TRITTONGO: sequenza di approssimante + dittongo discendente: [ˈmjɛj] [ˈswɔj] [kolˈlɔkwjo].
IATO: incontri di vocali appartenenti a sillabe diverse (eterosillabiche): follìa, paura, maestro, ciao,
tuo
L’ACCENTO
L’accento è la prominenza di una sillaba sulle altre per
• intensità: la forza articolatoria con la quale si produce una sillaba (maggior volume sonoro)
• altezza: l’acutezza della voce (toni più lati, come le note musicali)
• durata: la lunghezza della vocale
In italiano una sillaba può essere:
• atona (vocale breve);
• tonica non finale (vocale lunga);
• tonica non finale chiusa (vocale breve);
• tonica finale (vocale breve).
Per ritmo si intende la successione di sillabe atone e toniche e si può verificare il fenomeno
dell’isocronia sillabica quando c’è un’uguale durata di sillabe con lo stesso ruolo.
La pronuncia standard dell’italiano (fiorentino) può presentare diversi punti deboli perché a volte
non si rispetta la distinzione tra:
• [e] vs [ε], [o] vs [ɔ] (vocali “e” e “o” chiuse e aperte)
• [s] vs [z]
• [ʦ] e [ʣ]
Si è parlato, quindi, di pronuncia «tradizionale», «moderna» (es. lèttera, léttera) «accettabile»,
«tollerata» (sógno, sògno).
A Firenze, Roma, Napoli e altre aree centromeridionali non si rispetta la pronuncia di [ʧ]
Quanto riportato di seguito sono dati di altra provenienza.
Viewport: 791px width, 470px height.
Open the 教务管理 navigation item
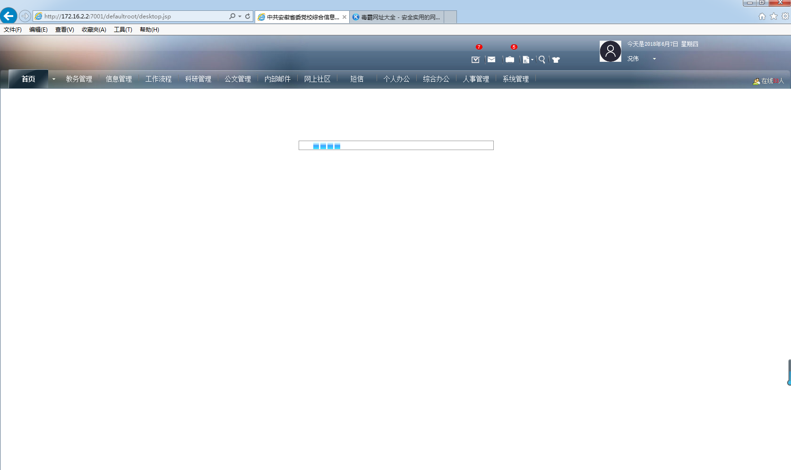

intervocalica. Le due affricate in alcuni dialetti e varietà regionali hanno subito una deaffricazione:
ʤ > ʒ; ʧ > ʃ. Quando il fiorentino diventò la base dell’italiano aveva ormai già subito questo
processo, e il sistema fonologico standard non ha accolto questo tratto: la grafia nascondeva la
pronuncia (es. arancio = bacio). Abbiamo dunque in questi contesti dei fonemi artificiali,
influenzati dalla grafia.
LEZIONE 6 (20/10)
PRONUNCE REGIONALI
Spesso, nelle pronunce regionali, vi sono consonanti iniziali intrinsecamente lunghe:
Al Centro e al Sud → qua, là, più, chiesa [kˈkjɛsa]
A Roma → la sedia [lasˈsɛdja]
Nell’italiano regionale siciliano è sempre doppia la vibrante iniziale di parola → rosa [ˈrrɔsa]
Nell’italiano regionale di Sardegna raddoppiano le consonanti che precedono e seguono la vocale
tonica → mercato [merˈkatto]
Grazie alla TV, nel ‘900, si è avuta una larga diffusione della lingua italiana a livello nazionale. La
pronuncia diffusa dai media sarebbe perlopiù quella romana (per la concentrazione a Roma delle
emittenti nazionali; si notano presenze occasionali di tratti romani nell’uso dei parlanti
settentrionali).
lezione 7 (26/10)
FONOLOGIA E GRAFIA DELL’ITALIANO: FENOMENI GENERALI
L’elisione è la perdita della vocale atona di una parola davanti alla vocale iniziale della parola
seguente → un’ora, d’accordo ecc…
Il troncamento (apocope) è la caduta di un elemento fonico in fine di parola, e ne esistono due
tipi:
 apocope sillabica: grande → gran; bello → bel; santo → san ecc
 apocope vocalica (vocale atona diversa da “a” e preceduta da l, r, m, n): pane di spagna →
pan di spagna; buono giorno → buon giorno ecc…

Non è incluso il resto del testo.